**What needs to be done:**
For the data below, please report each line where the word "setembro" is found.

[Dataset excerpts]
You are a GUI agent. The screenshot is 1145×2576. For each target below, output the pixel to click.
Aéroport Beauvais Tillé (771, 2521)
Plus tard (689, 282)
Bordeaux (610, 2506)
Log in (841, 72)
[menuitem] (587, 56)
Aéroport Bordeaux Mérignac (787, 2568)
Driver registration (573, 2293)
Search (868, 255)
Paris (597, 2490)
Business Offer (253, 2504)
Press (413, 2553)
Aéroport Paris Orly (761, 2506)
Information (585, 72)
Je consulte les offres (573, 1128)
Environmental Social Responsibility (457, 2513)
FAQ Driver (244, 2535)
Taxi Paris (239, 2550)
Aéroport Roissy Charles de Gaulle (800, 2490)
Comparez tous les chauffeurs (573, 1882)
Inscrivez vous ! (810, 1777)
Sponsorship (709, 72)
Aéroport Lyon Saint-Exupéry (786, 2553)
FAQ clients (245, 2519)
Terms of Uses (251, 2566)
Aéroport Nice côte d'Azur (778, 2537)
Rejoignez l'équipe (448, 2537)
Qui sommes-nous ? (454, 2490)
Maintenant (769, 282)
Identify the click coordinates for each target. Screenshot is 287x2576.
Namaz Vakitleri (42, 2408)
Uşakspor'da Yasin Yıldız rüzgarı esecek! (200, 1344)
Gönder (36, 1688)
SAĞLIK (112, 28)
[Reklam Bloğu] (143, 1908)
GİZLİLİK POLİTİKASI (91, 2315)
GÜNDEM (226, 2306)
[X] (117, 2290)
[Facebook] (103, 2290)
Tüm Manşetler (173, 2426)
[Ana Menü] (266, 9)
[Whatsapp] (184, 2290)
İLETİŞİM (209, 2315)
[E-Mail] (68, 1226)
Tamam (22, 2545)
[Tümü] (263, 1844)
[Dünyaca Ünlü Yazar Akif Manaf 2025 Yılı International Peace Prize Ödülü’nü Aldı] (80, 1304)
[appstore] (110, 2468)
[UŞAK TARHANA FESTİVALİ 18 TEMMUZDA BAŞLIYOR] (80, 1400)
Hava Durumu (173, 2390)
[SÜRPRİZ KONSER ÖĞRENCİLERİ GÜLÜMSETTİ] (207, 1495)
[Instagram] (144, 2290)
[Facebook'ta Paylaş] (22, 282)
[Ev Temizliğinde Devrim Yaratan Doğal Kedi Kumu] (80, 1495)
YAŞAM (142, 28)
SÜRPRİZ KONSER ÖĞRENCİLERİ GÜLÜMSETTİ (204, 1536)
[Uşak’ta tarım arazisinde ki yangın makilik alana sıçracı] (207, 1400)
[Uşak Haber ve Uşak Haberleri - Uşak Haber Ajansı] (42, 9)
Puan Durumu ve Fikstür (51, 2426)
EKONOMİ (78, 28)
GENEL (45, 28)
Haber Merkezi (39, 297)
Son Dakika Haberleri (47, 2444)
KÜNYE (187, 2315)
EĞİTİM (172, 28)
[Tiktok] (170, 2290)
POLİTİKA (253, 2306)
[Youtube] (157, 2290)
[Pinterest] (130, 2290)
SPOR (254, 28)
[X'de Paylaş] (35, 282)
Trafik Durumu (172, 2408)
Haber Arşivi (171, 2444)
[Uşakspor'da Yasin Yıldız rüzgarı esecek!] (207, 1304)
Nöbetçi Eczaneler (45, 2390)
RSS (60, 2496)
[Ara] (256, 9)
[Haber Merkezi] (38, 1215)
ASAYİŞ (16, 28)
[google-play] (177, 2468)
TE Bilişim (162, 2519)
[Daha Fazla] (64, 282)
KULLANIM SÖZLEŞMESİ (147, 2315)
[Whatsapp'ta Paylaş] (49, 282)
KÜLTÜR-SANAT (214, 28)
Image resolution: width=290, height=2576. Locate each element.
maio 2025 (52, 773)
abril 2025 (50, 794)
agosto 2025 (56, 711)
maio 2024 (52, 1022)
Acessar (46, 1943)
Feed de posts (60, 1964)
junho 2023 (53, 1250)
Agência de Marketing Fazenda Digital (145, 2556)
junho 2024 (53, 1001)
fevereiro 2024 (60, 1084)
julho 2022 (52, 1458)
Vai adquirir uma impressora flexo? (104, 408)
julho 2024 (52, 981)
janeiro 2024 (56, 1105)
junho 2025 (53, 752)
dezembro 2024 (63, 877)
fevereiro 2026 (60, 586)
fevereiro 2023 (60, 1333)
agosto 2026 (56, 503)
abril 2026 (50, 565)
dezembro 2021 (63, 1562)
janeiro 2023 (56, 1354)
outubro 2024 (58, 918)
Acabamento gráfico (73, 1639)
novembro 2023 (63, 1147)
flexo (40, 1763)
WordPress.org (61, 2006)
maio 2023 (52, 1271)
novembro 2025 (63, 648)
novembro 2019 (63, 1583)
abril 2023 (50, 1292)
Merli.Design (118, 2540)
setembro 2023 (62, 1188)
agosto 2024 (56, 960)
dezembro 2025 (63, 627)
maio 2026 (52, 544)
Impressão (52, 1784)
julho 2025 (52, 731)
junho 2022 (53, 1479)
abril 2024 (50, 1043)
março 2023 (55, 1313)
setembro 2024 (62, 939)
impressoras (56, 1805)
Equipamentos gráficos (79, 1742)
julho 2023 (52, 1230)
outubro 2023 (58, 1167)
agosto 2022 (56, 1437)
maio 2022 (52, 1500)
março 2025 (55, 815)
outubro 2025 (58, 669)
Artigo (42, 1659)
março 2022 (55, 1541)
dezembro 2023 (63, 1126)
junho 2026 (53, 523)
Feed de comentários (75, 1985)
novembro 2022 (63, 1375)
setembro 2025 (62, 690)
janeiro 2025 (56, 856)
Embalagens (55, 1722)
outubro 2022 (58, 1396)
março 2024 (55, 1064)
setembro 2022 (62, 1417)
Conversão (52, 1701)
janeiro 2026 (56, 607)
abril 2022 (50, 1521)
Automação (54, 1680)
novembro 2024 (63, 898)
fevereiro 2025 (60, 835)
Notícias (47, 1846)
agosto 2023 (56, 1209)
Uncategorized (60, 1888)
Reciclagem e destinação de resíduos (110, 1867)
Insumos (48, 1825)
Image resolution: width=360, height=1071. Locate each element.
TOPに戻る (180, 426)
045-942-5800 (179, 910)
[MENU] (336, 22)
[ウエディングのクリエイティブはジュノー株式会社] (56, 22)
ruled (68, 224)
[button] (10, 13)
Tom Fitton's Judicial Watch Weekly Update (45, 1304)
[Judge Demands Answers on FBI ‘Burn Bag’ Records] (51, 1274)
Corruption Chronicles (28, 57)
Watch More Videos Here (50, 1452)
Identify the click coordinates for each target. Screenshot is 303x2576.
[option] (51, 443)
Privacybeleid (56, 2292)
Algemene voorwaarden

**Exercise result:**
setembro 2023 (62, 1188)
setembro 2024 (62, 939)
setembro 2025 (62, 690)
setembro 2022 (62, 1417)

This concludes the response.